Health

Different Brain Chemistry Mix Could Explain ADHD

Attention Deficit Hyperactivity Disorder, or ADHD, stems from a biological problem with the brain’s chemistry that controls feelings of reward and motivation, according to a new study published in the Journal of the American Medical Association.

The research was coauthored by medical doctors Nora Volkow, known for her work in the study of brain function in addiction, and Gene-Jack Wang, among others. The team used positron-emission tomography, or PET scans, to examine how dopamine works in the brains of adults diagnosed with ADHD.

Difference in Motivation and Rewards

Dopamine is a neurotransmitter that is associated with movement, attention, learning and the brain’s pleasure-and-reward system.

The investigators found differences in dopamine transport between a group of patients diagnosed with ADHD when compared to a control group. The amount of disruption in the reward-sensing mechanism of the brain correlated with the degree of inattention that the ADHD-diagnosed displayed.

Perhaps ADHD begins with a disruption in the brain’s reward-and-motivation system, the researchers speculated, altering interest levels in those with ADHD symptoms.

In other words, the brains of people with ADHD could diminish enjoyment of all rewards, including the rewards of learning. What would be considered an “Aha! moment” for most people in the general population, for example, might not excite those with ADHD at all.

“Before, we didn’t value the role of the chemistry behind rewards and motivation as much as we did factors leading to inattention,” said the study’s second-listed author, Gene-Jack Wang, senior medical scientist and chair at Brookhaven National Laboratory.

“All of us have to anticipate a ‘reward’ for completing long, boring tasks,” Stephen Hinshaw, chair of the department of psychology at the University of California, Berkeley, told TechNewsWorld.

“It may be that there is a fundamental disruption in the motivational circuitry controlling feelings of rewards,” said Hinshaw.

“We know that many ADHD patients do well when there’s an immediate reward, as in a video game.
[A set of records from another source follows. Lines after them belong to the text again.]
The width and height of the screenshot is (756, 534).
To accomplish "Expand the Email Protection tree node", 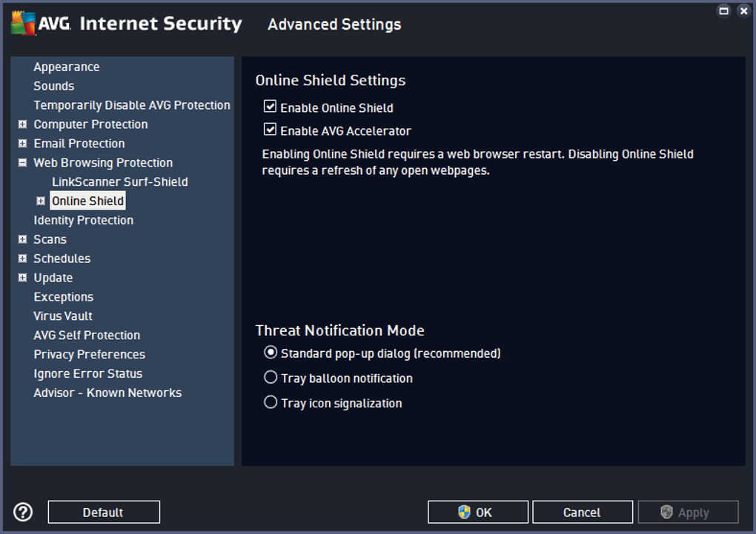I will coord(22,144).
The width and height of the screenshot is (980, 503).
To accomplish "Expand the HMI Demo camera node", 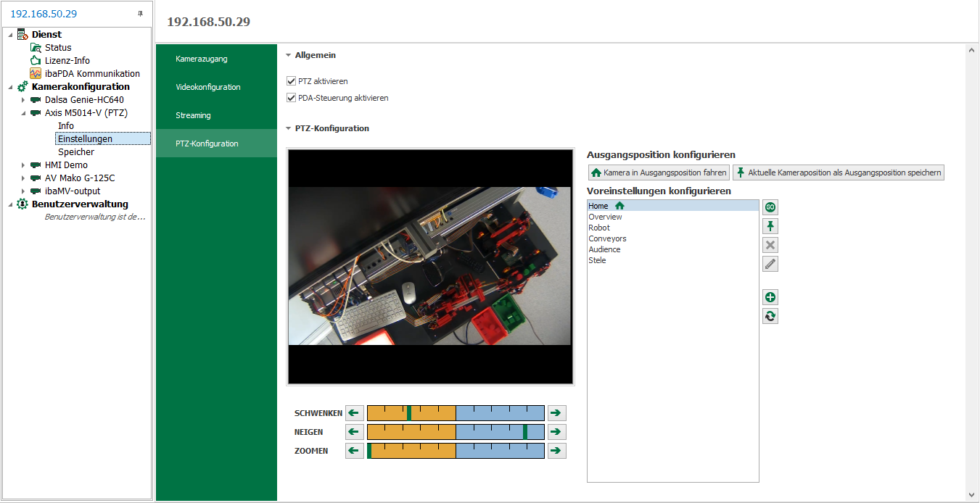I will click(23, 165).
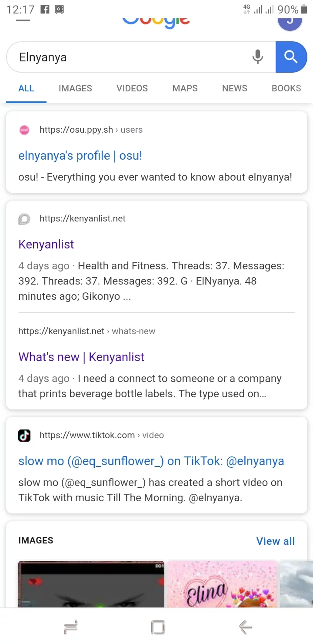313x644 pixels.
Task: Tap the microphone voice search icon
Action: [x=258, y=57]
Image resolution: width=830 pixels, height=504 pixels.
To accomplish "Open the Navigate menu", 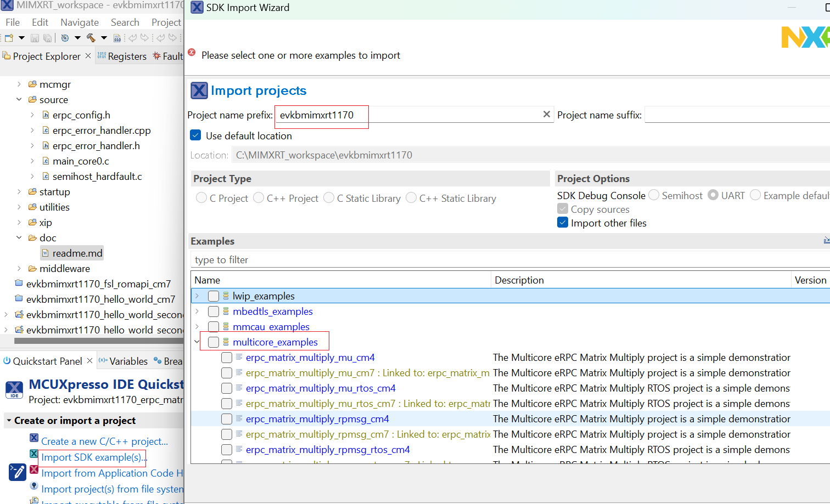I will coord(79,22).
But maybe if there’s a deficiency in the chemicals flowing through the brain, they have trouble visualizing that there will be a reward after a long task such as working on a project for a month at work,” he said.

The firing of the dopamine circuitry is fundamentally different for ADHD patients, the study indicates. “They don’t anticipate it as well, and then when the reward does happen, they sometimes seem to get off track,” Hinshaw explained.

ADHD Cause or Drug Side-Effect?

One reason the new research is important is that the ADHD-diagnosed participants had never been medicated, which has not been the case in many previous ADHD studies. A common criticism of earlier research has been that so many of the ADHD patients involved had taken drugs for the condition since childhood that it was difficult — or maybe even impossible — to know whether their findings were valid.

“In many previous studies, the population studied was not quite pure,” commented Wang. The subjects in the most recent study “had no history of heavy smoking, drug abuse or treatment with drugs prescribed for ADHD.”

Because ADHD drug treatments have been so widespread, there has been uncertainty over the causes of brain differences observed in previous research. Were they due to some chemical or structural difference contributing to ADHD, or did they result from years of medication? And if reported brain differences were possibly the result of long-time medication, then should drug regimens be changed — or in some cases, stopped?

“It’s surprising that it took eight years (2001-2009) to recruit, in three states, about 50 never-medicated adults diagnosable with ADHD,” said David Cohen, a professor in the Robert Stempel College of Public Health and Social Work at Florida International University, “and 20 of these were participants in a previous study.”

It’s important to consider not only the difference in the average effects detected in the study, but also how many people in the control group showed similar patterns of dopamine binding, Cohen told TechNewsWorld.

“The study provides no data to show to what extent these rates overlapped between the groups,” he pointed out.

“That is, how many of the control subjects also had lower binding rates, and how many of the ADHD subjects had higher rates? Because of the relatively small sample, this is important information,” Cohen cautioned.

“The field is littered with studies finding average-group differences, but clinical confirmation of the difference in a given individual patient never follows. That’s why there is still no test for ADHD,” said Cohen.